Colposcopy is a way of looking at the cervix through a special magnifying device called a colposcope. It shines a light onto the vagina and cervix. A colposcope can enlarge the normal view by 2–60 times. This exam allows the health care provider to find problems that cannot be seen by the eye alone.
This pamphlet explains
- reasons for colposcopy
- how colposcopy is performed
- what to expect before, during, and after the procedure
Reasons for Colposcopy
Colposcopy is done when results of cervical cancer screening tests show abnormal changes in the cells of the cervix. Colposcopy provides more information about the abnormal cells.

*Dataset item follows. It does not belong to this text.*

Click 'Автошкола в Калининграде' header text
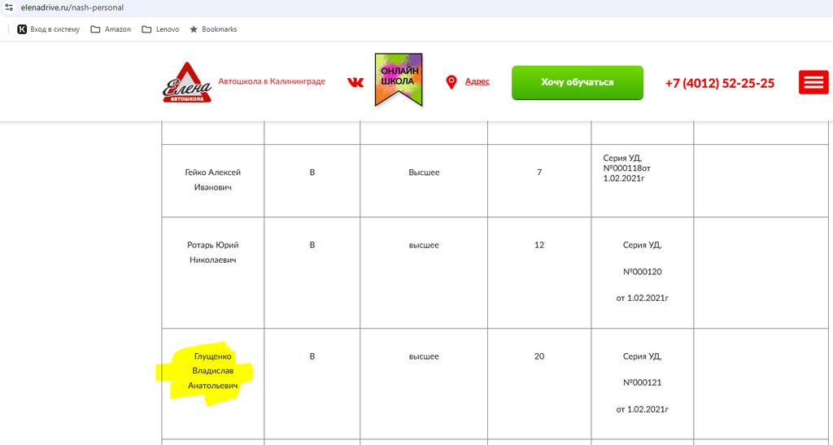The height and width of the screenshot is (445, 833). (x=272, y=81)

Colposcopy also may be used to further assess other problems:
- Genital warts on the cervix
- Cervicitis (an inflamed cervix)
- Benign (not cancer) growths, such as polyps
Sometimes colposcopy may need to be done more than once. It also can be used to check the result of a treatment.
Colposcopy is done in a health care provider’s office. You may be referred to another health care provider or to a special clinic to have it done.

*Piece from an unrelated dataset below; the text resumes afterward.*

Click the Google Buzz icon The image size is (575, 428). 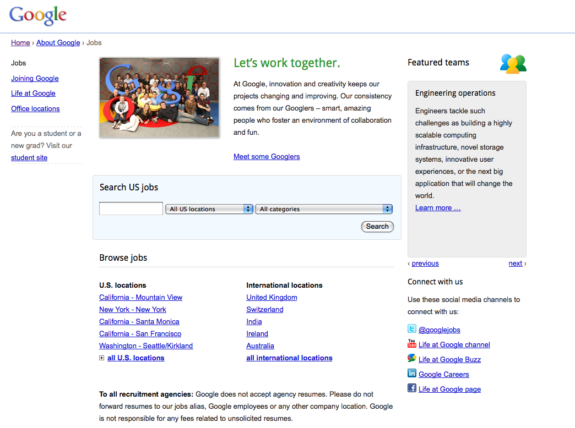click(411, 359)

The procedure is best done when a woman is not having her period. This gives the health care provider a better view of the cervix. For at least 24 hours before the test, you should not
- use tampons
- use vaginal medications
- have sex
As with a pelvic exam, you will lie on your back with your feet raised and placed on foot rests for support. A speculum will be used to hold apart the vaginal walls so that the inside of the vagina and the cervix can be seen. The colposcope is placed just outside the opening of your vagina.
A mild solution will be applied to your cervix and vagina with a cotton swab or cotton ball. This liquid makes abnormal areas on the cervix easier to see. You may feel a slight burning.